Exercise material Start Marker

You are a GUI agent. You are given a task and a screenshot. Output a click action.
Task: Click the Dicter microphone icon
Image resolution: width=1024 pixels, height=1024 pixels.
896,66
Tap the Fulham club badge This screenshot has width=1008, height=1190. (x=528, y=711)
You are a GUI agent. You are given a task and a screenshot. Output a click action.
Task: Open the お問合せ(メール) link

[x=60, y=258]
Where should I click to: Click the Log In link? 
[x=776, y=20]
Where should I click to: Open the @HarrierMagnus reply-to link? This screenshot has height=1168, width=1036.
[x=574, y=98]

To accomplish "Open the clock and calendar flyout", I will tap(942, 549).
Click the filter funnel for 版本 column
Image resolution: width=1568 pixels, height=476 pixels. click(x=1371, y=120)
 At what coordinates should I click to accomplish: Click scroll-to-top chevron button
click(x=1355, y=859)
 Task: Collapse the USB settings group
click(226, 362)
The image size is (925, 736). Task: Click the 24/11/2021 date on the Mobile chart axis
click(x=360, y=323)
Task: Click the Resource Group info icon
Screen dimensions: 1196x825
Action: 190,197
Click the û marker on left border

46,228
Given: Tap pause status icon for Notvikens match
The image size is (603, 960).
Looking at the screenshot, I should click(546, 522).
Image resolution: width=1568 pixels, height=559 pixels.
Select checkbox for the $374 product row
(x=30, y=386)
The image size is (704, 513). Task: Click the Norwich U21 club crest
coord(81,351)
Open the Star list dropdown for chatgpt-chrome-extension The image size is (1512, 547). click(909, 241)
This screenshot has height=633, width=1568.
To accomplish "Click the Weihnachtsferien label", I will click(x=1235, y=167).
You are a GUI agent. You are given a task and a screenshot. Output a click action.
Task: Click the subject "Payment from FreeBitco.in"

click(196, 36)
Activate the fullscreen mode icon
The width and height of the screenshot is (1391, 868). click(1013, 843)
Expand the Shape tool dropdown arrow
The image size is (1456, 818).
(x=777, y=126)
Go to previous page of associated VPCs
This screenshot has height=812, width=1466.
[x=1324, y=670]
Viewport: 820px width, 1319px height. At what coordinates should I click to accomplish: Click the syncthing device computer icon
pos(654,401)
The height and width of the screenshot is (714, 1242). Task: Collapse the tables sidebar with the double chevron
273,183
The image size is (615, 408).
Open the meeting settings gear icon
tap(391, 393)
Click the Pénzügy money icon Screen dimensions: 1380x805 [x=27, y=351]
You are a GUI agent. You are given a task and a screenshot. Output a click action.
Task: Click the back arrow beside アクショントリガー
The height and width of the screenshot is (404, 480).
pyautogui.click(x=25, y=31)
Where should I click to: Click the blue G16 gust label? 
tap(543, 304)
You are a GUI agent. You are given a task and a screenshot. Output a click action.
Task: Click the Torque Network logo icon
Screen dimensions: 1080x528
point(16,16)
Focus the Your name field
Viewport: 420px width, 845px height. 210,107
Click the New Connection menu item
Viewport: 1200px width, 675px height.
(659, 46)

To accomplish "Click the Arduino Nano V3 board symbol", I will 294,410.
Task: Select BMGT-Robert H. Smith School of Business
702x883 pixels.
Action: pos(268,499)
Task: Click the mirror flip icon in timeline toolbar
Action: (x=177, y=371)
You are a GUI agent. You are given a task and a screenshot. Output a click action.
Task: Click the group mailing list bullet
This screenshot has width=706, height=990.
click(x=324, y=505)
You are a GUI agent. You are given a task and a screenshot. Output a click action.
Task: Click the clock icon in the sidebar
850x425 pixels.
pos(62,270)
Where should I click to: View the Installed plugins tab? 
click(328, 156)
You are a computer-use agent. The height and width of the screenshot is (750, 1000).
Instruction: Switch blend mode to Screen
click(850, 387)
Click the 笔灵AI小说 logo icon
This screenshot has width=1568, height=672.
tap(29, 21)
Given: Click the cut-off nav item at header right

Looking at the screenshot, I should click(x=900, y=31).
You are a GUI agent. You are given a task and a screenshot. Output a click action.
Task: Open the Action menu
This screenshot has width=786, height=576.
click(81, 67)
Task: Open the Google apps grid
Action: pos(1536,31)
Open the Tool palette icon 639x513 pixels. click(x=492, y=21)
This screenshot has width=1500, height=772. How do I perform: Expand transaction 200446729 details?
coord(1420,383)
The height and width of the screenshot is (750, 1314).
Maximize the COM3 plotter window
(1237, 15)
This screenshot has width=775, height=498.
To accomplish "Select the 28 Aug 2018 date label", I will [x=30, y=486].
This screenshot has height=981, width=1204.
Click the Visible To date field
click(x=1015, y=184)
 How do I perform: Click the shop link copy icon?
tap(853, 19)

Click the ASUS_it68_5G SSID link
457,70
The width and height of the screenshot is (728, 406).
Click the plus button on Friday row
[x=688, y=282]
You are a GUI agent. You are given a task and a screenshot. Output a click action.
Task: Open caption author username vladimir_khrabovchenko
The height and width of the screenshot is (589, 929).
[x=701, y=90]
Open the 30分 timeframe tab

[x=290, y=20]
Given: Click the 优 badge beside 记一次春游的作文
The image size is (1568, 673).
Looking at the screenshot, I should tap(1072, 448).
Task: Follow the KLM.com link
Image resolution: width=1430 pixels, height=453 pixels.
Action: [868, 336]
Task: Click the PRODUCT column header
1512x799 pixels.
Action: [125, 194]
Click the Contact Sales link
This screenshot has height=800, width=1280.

Exercise material End Marker

*Task to complete*
Only the lines from the one holding "Image resolution: width=1430" through the end of the records should appear in the answer, each repeated exactly.

*Final answer*
Image resolution: width=1430 pixels, height=453 pixels.
Action: [868, 336]
Task: Click the PRODUCT column header
1512x799 pixels.
Action: [125, 194]
Click the Contact Sales link
This screenshot has height=800, width=1280.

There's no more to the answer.